One of the main criticisms leveled at the petition trustee process is that it is polarizing, divisive and somehow detrimental to the college. Mr. Rodgers replies, “If ‘divisive’ means there are issues and we debate the issues and move forward according to a consensus, then divisive equals democracy, and democracy is good. The alternative, which I fear is what the administration and [Board of Trustees Chairman] Ed Haldeman are after right now, is a politburo–one-party rule.”
And so, after losing four consecutive democratic contests, the Dartmouth administration has evidently decided to do away with democracy altogether. “Now I’m working on the existence question,” Mr. Rodgers notes mordantly.
Though he cannot say for sure–“I’ll be kept in the dark until a couple of days before the meeting on what they’re planning on doing”–a five-member subcommittee, which conducts its business in secret and includes the chair and the president, has embarked on a “governance review” that will consolidate power. “It looks like they’re just going to abandon, or make ineffectual, the ability of alumni to elect half the trustees at Dartmouth,” Mr.
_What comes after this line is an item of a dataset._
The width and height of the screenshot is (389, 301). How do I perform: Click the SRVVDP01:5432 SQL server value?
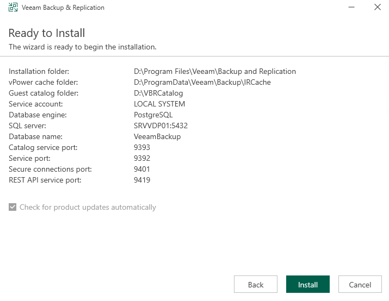[160, 126]
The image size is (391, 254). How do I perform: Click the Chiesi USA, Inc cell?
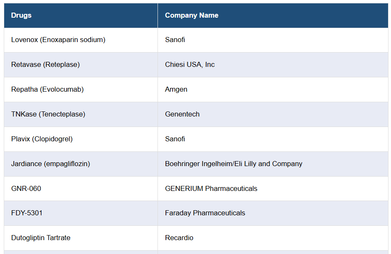[x=190, y=64]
Rodgers says.
He believes that the model is the Harvard Corporation, where a small group “makes all the decisions. They elect themselves in secret. They elect themselves in secret for a life term. How’s that for democracy?”…
But he contrasts the situation especially with his experience at Cypress: “Silicon is a very tough master. It operates to the laws of physics, there are no politics, you can’t vote or will or committee your way around it…Therefore the culture of Silicon Valley, where winning and losing is being technologically successful or not, is an objective, nonpolitical culture. It’s just different on the Dartmouth board.”
Mr. Rodgers expects to be “severely criticized, unfairly and personally,” for talking to The Journal. He may even be removed from his post entirely. “It’s worth it,” he says. “Doing what is right for the college that I love is more important than holding what is largely a ceremonial position.”
We need more people in public service like T. J. Rodgers. It’s not about having everyone agree on all the issues. But it is about having courageous people capable of grappling with the big issues which impact people’s lives – including the proverbial “elephant in the room” that too many people know is present and hurtful but still choose to ignore.
It is about building a culture of public service where principled people take gutsy, reasoned stands based on what they believe is for the greater good.
Such efforts often come at a price. But the study of history shows that people who are willing to take principled stands and lose a short-term battle can alter the future of their world.
And that is the meaning of true leadership.